Mark fields as optional when they may be missing:

user_type = CtyObject(
    attribute_types={
        "name": CtyString(),
        "email": CtyString(),
        "phone": CtyString(),
        "bio": CtyString()
    },
    optional_attributes={"phone", "bio"}  # These can be omitted
)

# Valid: missing optional fields
minimal_user = user_type.validate({
    "name": "Alice",
    "email": "[email protected]"
})

# Optional fields are null
print(minimal_user['phone'].is_null)  # True
print(minimal_user['bio'].is_null)    # True

Validating Collections

Lists with Consistent Types

from pyvider.cty import CtyList, CtyString

# All elements must be strings
tags_type = CtyList(element_type=CtyString())

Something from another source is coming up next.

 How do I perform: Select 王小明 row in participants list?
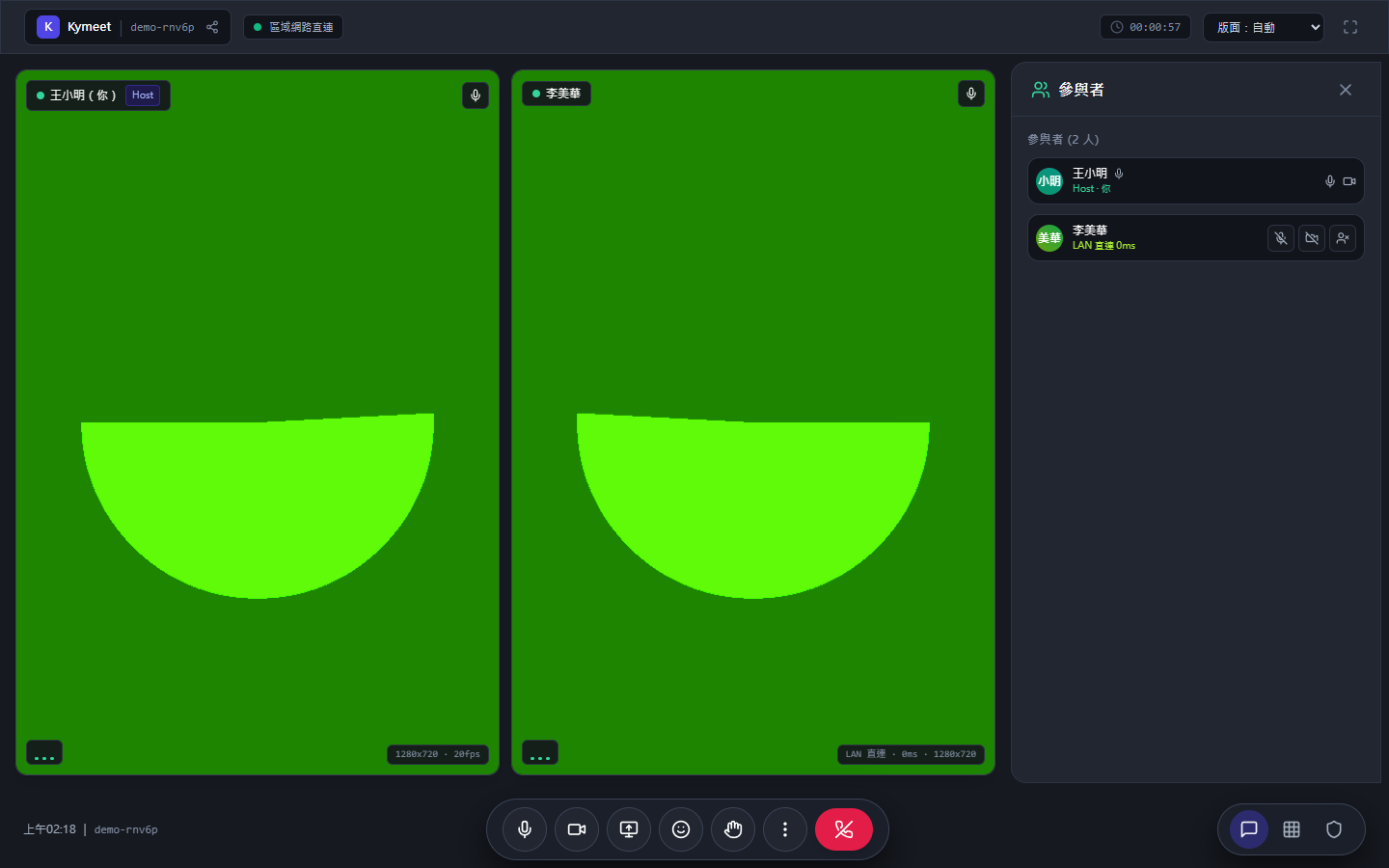point(1196,180)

tags_value = tags_type.validate(["python", "types", "validation"])

# Access elements
for tag in tags_value:
    print(tag.raw_value)

Lists of Objects

# List of user objects
users_type = CtyList(
    element_type=CtyObject(
        attribute_types={
            "name": CtyString(),
            "email": CtyString()
        }
    )
)

users_data = [
    {"name": "Alice", "email": "[email protected]"},
    {"name": "Bob", "email": "[email protected]"}
]

users_value = users_type.validate(users_data)

# Access nested data
for user in users_value:
    print(f"{user['name'].raw_value}: {user['email'].raw_value}")

Maps

from pyvider.cty import CtyMap, CtyNumber

# Map of string keys to number values
scores_type = CtyMap(element_type=CtyNumber())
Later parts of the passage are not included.